Assim, nem toda característica física ou psíquica da pessoa que destoe do que é considerado socialmente convencional é tida como doença. Nem toda doença gera deficiência, do mesmo modo que há deficiência que não corresponde, necessariamente, a uma entidade nosológica.
A doença, a deficiência ou qualquer outra qualidade da qual se revista a pessoa pode ou não gerar dificuldade de expressão da vontade. “(...) A doença não é causa necessária de deficiência e nem aquela e nem essa, por si só, são causa de incapacidade.”6Logo, caso essa dificuldade se verifique, cabe aferir se ela é, no caso específico, suficiente para que se constitua a incapacidade relativa e para que se justifique a atribuição de uma medida de cuidado, sua espécie, extensão e duração.

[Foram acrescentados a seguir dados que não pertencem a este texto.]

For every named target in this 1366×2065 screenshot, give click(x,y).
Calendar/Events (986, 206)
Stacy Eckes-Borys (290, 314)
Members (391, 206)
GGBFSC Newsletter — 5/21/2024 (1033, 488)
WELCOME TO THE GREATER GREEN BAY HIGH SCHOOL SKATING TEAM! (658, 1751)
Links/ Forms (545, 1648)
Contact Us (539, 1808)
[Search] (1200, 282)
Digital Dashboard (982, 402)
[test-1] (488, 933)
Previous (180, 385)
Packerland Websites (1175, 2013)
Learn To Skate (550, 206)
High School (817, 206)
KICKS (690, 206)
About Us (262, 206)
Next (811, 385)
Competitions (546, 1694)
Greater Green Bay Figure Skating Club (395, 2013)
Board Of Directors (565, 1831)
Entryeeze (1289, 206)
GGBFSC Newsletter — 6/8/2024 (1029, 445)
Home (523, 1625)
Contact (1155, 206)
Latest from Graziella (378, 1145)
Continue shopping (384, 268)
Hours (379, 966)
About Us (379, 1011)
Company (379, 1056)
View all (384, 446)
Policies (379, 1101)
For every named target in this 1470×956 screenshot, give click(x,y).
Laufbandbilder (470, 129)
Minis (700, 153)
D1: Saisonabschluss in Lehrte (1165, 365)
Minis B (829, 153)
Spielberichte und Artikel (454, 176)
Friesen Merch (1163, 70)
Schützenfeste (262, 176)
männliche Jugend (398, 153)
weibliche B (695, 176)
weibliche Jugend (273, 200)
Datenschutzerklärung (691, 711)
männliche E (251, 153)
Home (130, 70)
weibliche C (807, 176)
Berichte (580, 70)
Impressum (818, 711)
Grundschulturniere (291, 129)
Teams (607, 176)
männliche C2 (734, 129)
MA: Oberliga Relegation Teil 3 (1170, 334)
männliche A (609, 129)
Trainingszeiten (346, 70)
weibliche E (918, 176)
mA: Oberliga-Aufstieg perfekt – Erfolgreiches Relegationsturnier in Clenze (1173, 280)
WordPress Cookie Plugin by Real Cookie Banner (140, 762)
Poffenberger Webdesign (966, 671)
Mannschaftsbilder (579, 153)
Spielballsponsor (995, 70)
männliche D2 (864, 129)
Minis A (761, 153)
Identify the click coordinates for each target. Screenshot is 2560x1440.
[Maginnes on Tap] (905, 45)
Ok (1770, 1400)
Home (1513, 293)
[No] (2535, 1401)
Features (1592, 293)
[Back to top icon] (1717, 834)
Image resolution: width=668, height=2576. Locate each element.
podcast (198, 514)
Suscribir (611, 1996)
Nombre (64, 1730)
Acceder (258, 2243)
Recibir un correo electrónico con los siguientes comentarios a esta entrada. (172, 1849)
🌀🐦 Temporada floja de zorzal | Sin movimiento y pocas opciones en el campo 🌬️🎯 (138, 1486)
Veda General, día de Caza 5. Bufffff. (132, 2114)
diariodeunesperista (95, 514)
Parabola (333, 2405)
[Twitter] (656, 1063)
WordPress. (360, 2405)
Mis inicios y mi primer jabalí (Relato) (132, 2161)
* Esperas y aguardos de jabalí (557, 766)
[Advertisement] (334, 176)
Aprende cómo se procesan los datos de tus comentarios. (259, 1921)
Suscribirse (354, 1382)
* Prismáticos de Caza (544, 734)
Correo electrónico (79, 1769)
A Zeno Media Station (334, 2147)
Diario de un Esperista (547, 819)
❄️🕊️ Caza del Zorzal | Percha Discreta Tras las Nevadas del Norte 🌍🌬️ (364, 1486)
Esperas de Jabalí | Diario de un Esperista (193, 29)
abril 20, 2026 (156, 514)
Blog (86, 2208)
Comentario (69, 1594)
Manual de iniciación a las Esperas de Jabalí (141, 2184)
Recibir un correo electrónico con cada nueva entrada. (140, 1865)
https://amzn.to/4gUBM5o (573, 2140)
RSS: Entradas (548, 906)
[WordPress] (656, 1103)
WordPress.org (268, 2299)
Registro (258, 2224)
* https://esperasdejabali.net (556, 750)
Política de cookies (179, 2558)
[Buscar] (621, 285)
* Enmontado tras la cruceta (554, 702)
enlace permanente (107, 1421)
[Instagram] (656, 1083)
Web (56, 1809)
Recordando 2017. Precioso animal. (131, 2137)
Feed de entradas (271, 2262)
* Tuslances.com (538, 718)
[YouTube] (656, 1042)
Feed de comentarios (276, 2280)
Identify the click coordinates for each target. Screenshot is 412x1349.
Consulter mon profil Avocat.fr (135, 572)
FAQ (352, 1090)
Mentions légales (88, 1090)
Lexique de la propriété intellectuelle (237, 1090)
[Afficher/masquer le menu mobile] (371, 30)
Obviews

Por conseguinte a deficiência, em qualquer das suas formas, não é mais – por si só – causa para a decretação da incapacidade relativa. Apenas a impossibilidade de exprimir a própria vontade, por causa transitória ou permanente, autoriza a incapacitação relativa.7
Mais do que a detecção de deficiência, importa aferir, por meio de equipe multidisciplinar, se a deficiência afeta o potencial para a expressão da vontade, conforme preleciona Iara Antunes de Souza:8“Se cabe à equipe multidisciplinar verificar a deficiência, também cabe a ela avaliar se, excepcionalmente, a deficiência afeta a autodeterminação da pessoa, ou seja, afeta seu discernimento para exercer atos da vida civil”.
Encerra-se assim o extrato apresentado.